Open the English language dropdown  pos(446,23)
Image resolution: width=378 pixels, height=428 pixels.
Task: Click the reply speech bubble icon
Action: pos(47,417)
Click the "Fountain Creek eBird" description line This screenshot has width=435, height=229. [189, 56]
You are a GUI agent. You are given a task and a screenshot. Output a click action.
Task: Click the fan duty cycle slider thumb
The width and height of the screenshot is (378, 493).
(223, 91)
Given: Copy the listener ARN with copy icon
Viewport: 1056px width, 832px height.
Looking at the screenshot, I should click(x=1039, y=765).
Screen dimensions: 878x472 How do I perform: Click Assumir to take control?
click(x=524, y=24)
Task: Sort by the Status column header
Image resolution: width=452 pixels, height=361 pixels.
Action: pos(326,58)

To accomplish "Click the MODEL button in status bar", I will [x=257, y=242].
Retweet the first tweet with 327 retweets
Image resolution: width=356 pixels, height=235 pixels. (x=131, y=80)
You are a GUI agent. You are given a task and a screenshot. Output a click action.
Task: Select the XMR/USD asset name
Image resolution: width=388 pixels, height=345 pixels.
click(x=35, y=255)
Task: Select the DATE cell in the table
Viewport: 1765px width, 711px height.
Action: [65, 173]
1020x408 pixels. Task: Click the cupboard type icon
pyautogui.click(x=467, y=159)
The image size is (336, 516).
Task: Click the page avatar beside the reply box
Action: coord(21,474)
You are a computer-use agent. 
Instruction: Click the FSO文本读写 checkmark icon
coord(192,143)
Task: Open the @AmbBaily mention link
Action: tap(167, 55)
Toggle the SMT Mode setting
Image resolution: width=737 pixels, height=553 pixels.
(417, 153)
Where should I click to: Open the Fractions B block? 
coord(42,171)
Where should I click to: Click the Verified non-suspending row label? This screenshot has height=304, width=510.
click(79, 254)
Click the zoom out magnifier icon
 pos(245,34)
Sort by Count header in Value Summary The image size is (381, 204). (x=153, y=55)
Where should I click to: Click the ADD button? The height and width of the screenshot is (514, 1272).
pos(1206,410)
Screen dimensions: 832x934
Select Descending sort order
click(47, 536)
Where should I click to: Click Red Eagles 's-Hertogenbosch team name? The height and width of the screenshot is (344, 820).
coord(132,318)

—————

TASK ITEM =
Go through the entries and repeat each one exactly.

REPLY TO THE TASK =
Open the English language dropdown  pos(446,23)
Image resolution: width=378 pixels, height=428 pixels.
Task: Click the reply speech bubble icon
Action: pos(47,417)
Click the "Fountain Creek eBird" description line This screenshot has width=435, height=229. [189, 56]
You are a GUI agent. You are given a task and a screenshot. Output a click action.
Task: Click the fan duty cycle slider thumb
The width and height of the screenshot is (378, 493).
(223, 91)
Given: Copy the listener ARN with copy icon
Viewport: 1056px width, 832px height.
Looking at the screenshot, I should click(x=1039, y=765).
Screen dimensions: 878x472 How do I perform: Click Assumir to take control?
click(x=524, y=24)
Task: Sort by the Status column header
Image resolution: width=452 pixels, height=361 pixels.
Action: pos(326,58)

To accomplish "Click the MODEL button in status bar", I will [x=257, y=242].
Retweet the first tweet with 327 retweets
Image resolution: width=356 pixels, height=235 pixels. (x=131, y=80)
You are a GUI agent. You are given a task and a screenshot. Output a click action.
Task: Select the XMR/USD asset name
Image resolution: width=388 pixels, height=345 pixels.
click(x=35, y=255)
Task: Select the DATE cell in the table
Viewport: 1765px width, 711px height.
Action: [65, 173]
1020x408 pixels. Task: Click the cupboard type icon
pyautogui.click(x=467, y=159)
The image size is (336, 516).
Task: Click the page avatar beside the reply box
Action: coord(21,474)
You are a computer-use agent. 
Instruction: Click the FSO文本读写 checkmark icon
coord(192,143)
Task: Open the @AmbBaily mention link
Action: tap(167, 55)
Toggle the SMT Mode setting
Image resolution: width=737 pixels, height=553 pixels.
(417, 153)
Where should I click to: Open the Fractions B block? 
coord(42,171)
Where should I click to: Click the Verified non-suspending row label? This screenshot has height=304, width=510.
click(79, 254)
Click the zoom out magnifier icon
 pos(245,34)
Sort by Count header in Value Summary The image size is (381, 204). (x=153, y=55)
Where should I click to: Click the ADD button? The height and width of the screenshot is (514, 1272).
pos(1206,410)
Screen dimensions: 832x934
Select Descending sort order
click(47, 536)
Where should I click to: Click Red Eagles 's-Hertogenbosch team name? The height and width of the screenshot is (344, 820).
coord(132,318)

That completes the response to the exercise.